Dataset entries:

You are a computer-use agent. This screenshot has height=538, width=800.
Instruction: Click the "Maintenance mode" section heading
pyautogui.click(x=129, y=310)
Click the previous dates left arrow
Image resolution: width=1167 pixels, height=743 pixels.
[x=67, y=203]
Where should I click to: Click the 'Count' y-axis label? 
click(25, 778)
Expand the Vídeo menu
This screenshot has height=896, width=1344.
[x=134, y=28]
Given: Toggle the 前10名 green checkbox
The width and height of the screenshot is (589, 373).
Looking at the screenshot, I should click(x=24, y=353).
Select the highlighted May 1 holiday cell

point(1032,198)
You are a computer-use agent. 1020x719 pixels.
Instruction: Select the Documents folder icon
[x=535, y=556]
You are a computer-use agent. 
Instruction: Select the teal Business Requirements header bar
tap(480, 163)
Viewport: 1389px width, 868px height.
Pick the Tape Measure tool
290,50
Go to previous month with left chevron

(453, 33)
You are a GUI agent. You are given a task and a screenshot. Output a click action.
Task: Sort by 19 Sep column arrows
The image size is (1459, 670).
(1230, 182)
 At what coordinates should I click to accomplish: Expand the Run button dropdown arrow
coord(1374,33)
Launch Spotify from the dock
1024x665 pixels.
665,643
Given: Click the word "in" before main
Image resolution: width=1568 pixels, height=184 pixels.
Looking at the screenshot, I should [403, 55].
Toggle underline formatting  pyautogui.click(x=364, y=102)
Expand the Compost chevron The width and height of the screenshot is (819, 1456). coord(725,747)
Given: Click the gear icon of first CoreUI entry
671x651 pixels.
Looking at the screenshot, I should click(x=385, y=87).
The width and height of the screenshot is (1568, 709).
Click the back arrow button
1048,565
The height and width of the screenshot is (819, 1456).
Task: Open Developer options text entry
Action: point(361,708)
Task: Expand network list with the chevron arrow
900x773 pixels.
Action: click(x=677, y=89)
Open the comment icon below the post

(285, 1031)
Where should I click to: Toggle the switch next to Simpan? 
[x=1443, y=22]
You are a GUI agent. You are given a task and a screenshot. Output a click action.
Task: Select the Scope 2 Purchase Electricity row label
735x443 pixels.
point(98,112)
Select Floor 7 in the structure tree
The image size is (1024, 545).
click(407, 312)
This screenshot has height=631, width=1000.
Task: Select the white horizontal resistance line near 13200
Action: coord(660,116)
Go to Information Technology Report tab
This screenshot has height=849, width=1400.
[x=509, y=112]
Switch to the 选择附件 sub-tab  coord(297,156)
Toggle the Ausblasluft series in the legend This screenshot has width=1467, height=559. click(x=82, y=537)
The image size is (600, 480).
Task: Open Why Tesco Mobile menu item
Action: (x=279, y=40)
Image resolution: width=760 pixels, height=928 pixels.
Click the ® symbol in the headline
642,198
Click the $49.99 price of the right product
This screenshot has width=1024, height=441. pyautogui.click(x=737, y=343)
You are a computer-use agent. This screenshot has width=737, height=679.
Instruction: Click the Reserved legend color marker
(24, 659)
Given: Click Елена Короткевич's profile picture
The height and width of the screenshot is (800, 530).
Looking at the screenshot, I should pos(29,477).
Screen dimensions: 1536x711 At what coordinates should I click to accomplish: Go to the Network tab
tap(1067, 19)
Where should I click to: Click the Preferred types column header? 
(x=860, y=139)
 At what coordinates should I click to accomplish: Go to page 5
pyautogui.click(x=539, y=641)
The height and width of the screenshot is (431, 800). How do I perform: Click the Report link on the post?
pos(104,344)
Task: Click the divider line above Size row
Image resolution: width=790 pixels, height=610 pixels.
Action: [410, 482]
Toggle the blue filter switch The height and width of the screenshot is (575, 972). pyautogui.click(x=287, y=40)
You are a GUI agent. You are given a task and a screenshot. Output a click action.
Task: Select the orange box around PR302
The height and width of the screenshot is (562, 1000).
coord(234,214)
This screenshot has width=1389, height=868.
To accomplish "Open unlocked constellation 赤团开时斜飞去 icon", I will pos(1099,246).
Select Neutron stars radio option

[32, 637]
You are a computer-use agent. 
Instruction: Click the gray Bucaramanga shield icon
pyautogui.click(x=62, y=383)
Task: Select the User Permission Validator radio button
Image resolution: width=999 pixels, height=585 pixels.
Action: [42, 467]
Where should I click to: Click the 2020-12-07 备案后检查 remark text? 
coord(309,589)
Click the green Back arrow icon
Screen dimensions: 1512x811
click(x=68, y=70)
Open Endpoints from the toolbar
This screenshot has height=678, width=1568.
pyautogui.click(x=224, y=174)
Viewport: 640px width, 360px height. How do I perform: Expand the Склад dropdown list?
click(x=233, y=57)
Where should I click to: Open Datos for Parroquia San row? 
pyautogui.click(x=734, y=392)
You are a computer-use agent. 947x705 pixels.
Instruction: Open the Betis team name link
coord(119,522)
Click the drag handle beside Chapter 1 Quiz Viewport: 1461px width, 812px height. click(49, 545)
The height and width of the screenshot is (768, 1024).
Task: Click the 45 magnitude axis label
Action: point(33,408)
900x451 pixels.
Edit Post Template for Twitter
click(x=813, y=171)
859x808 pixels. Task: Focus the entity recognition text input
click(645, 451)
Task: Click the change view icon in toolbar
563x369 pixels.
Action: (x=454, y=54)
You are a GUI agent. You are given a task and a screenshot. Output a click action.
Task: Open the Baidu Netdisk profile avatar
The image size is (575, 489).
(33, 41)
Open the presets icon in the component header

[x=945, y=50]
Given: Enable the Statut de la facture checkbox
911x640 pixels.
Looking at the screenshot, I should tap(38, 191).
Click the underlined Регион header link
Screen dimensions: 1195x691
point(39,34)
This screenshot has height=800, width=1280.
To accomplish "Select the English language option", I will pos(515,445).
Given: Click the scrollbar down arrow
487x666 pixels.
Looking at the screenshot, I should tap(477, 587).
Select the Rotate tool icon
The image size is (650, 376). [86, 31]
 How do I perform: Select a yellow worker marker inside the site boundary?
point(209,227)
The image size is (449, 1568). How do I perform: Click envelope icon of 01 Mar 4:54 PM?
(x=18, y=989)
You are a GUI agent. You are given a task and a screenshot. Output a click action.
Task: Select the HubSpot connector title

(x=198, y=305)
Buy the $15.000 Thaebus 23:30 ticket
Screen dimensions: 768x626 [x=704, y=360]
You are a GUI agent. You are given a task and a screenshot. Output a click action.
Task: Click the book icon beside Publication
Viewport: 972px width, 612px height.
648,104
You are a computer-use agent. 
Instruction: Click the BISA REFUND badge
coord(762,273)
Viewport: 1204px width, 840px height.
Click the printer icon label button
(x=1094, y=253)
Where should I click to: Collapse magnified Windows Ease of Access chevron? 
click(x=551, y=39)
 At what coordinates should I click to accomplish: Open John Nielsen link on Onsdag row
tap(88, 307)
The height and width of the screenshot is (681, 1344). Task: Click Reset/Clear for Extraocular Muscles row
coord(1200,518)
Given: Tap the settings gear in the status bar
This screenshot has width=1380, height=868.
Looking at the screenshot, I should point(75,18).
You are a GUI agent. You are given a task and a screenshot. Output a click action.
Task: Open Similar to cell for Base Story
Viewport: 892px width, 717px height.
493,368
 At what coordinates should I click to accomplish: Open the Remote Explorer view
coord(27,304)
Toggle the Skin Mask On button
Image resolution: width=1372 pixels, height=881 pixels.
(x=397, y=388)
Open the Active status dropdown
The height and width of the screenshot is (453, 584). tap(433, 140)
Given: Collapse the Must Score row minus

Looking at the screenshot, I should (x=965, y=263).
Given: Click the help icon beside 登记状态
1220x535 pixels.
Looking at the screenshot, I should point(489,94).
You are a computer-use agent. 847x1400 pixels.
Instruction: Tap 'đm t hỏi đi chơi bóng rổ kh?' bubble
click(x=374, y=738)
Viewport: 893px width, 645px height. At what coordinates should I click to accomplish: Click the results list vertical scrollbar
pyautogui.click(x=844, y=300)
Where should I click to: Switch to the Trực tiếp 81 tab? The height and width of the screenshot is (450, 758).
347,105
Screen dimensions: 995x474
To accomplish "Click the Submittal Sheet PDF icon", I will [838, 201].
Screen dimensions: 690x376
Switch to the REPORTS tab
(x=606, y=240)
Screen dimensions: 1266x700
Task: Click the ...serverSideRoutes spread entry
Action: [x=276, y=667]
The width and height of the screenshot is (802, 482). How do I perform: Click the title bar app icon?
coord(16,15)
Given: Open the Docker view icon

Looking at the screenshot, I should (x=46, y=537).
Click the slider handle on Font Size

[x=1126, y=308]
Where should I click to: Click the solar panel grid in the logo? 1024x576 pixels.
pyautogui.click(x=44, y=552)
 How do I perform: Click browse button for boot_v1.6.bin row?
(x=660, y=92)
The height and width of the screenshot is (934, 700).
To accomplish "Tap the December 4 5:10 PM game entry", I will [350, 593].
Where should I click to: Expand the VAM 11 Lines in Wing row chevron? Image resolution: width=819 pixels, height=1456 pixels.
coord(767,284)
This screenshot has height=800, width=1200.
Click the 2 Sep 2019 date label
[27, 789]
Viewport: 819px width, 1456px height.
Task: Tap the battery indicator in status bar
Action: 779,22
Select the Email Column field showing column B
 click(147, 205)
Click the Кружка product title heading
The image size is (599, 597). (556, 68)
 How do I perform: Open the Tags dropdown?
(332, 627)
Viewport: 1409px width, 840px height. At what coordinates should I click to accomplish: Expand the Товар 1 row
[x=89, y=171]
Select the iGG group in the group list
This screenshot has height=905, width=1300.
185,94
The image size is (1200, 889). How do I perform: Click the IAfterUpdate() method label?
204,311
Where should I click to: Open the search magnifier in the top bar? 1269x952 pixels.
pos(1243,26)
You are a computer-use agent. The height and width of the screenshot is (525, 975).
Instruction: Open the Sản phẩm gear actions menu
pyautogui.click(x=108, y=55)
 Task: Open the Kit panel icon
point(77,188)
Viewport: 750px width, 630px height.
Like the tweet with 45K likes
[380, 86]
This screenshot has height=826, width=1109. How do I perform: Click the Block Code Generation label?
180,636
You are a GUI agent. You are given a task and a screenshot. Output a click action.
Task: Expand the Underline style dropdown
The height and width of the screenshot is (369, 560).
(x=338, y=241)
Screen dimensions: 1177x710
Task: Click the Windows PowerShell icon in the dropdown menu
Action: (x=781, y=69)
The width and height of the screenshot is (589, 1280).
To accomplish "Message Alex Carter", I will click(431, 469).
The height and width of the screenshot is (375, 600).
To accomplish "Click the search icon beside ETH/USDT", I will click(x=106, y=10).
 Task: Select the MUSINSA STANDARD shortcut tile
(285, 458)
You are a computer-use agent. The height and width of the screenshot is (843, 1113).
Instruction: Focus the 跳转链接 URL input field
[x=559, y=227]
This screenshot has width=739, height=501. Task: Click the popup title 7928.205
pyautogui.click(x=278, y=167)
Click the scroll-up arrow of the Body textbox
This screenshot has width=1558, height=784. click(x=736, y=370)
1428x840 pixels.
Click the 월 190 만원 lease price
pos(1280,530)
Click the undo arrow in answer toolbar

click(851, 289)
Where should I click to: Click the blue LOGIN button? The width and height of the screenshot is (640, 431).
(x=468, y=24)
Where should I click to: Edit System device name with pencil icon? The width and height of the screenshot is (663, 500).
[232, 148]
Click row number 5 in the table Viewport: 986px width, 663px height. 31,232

(PROBLEM DESCRIPTION): Lines from the records above that hold "profile" are the ones to list.

(RESULT FOR THIS TASK):
Given: Click Елена Короткевич's profile picture
Task: Open the Baidu Netdisk profile avatar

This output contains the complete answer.